The goal is to get the most data with as few devices as possible. The most versatile device is the mobile phone. A single video collects data such as sound (decibel level, sound recognition), image (color, light, vegetation, face, and object recognition), movement (from the built-in gimbal and accelerometer), rough global positioning from GPS, and more precise spatial localization and mapping from computer vision techniques that turn multiple video frames into a 3D point cloud of the space.

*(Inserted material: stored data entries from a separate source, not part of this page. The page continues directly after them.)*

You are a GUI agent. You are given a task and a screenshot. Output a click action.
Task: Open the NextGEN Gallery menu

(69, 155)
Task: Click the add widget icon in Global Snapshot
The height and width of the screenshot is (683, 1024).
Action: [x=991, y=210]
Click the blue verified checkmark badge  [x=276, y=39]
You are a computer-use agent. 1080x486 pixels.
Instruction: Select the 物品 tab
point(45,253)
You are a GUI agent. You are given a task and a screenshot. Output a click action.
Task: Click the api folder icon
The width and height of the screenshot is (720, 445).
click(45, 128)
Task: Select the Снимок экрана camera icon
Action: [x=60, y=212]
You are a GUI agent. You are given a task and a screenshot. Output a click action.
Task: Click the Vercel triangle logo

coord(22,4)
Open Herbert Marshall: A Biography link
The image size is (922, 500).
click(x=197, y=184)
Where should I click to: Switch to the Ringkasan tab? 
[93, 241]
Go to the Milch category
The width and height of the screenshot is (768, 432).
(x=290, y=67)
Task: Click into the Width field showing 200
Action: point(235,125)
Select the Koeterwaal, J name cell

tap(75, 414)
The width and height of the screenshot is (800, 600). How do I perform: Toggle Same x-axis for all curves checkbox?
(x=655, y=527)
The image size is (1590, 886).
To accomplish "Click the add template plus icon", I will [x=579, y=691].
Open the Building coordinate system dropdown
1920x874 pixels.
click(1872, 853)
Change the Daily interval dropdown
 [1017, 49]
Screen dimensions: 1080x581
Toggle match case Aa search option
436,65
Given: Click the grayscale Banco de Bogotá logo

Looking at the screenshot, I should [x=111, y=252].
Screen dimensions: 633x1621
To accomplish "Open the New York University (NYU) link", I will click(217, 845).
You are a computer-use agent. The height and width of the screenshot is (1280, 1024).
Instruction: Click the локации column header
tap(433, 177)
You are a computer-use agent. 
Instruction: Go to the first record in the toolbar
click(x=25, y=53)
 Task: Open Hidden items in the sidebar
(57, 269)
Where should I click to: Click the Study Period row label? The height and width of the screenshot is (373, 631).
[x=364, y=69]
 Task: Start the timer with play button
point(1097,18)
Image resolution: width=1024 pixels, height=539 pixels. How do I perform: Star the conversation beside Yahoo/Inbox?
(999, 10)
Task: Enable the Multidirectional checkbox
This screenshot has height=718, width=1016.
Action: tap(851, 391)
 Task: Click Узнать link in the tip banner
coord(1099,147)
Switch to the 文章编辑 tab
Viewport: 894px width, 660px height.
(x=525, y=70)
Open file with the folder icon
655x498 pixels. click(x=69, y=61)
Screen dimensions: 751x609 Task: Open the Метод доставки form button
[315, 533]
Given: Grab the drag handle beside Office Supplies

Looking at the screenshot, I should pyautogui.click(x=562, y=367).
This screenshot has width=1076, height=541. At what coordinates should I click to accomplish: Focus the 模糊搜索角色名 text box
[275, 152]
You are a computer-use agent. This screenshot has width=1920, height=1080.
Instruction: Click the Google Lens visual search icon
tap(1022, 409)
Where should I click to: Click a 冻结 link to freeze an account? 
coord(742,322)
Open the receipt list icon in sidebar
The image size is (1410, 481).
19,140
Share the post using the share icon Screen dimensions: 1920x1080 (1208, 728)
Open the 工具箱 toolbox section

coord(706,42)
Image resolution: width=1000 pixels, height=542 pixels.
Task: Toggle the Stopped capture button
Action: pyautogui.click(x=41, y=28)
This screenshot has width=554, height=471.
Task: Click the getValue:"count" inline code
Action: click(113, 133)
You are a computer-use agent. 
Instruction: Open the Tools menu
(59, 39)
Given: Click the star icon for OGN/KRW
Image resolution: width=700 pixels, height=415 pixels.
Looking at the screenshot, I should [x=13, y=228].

VID_20180511_1615394510136.gif

For this test, I have three devices; a mobile phone for video, an Arduino microcontroller for light and temperature, and a Fitbit watch recording heart rate. Each device has a universal timestamp so they can be synchronized later. The Arduino starts recording data as soon as I plug it in to the battery pack, and I then I start recording video.

cp1.jpg

I'm using Structure-from-Motion software called COLMAP 3.4, a pipeline with a graphical interface that inputs photos and outputs a 3D point cloud. COLMAP has three major processes: 1) Each frame of the video is analyzed to determine the focal length, dimensions, and other properties of the image. 2) Unique features are identified in each frame and matched with unique features in other frames. 3) When the same unique feature appears in multiple frames, its position is triangulated and a point is created with position and color value. The reconstruction process continues, occasionally correcting for errors as the point cloud is solidified.

The reconstruction works best when the video frames are in focus, and the object or space is photographed from several vantage points.

As of now, the reconstruction in COLMAP is the most time-consuming part of the process. The following test at Confluence Park in San Antonio was a 10 minute video, with about 4,000 individual frames. It took a few hours to match unique features, and at least 24 hours for a complete reconstruction of about 300,000 points. Of course, 4,000 frames is far more than necessary to identify the path of the camera, which is all I need to construct the map of data points. Even so, the current workflow with COLMAP is a bottleneck that needs to be replaced.

gh77.png

When the reconstruction is done, I export the point cloud and camera path data, and process it in Grasshopper. This script synchronizes the location data with the corresponding light, temperature, and heart rate data, and produces a heat map of each metric. The area of the map outside of the path is interpolated with a non-linear regression model. I'm forgoing the Proving Ground Lunchbox ML regression model components that I used in previous scripts in favor of a more simple model that runs faster.

There were no surprises with the daylight map, ranging from about 1,000 lux blue to about 100,000 lux in red. North is to the right on this map.

The temperature map produced a nice gradient from about 90 degrees on the sunlit, paved north side, to about 80 degrees on the vegetated south side.

My heart rate fluctuated between 70 and 90 bpm over the 10 minute survey time. While biometrics are some of the most compelling data to be collected and mapped, they are also the most variable. A large sample size of biometric data is necessary before any real correlation can be drawn between the spaces we inhabit and our momentary biological response.

My next steps are to streamline the SLAM workflow to get it as close to real-time processing as possible. Volume of data is critical for this kind of work, so it needs to be processed quickly and easily. I might expand the types of biometrics being collected, for example galvanic skin response devices to approximate stress levels. There is also a lot of data to be mined from the video itself, such as color, sound, and object recognition.

Other fun experiments might be recording video with a 360 degree camera for more efficient mapping, and viewing the model and map in VR.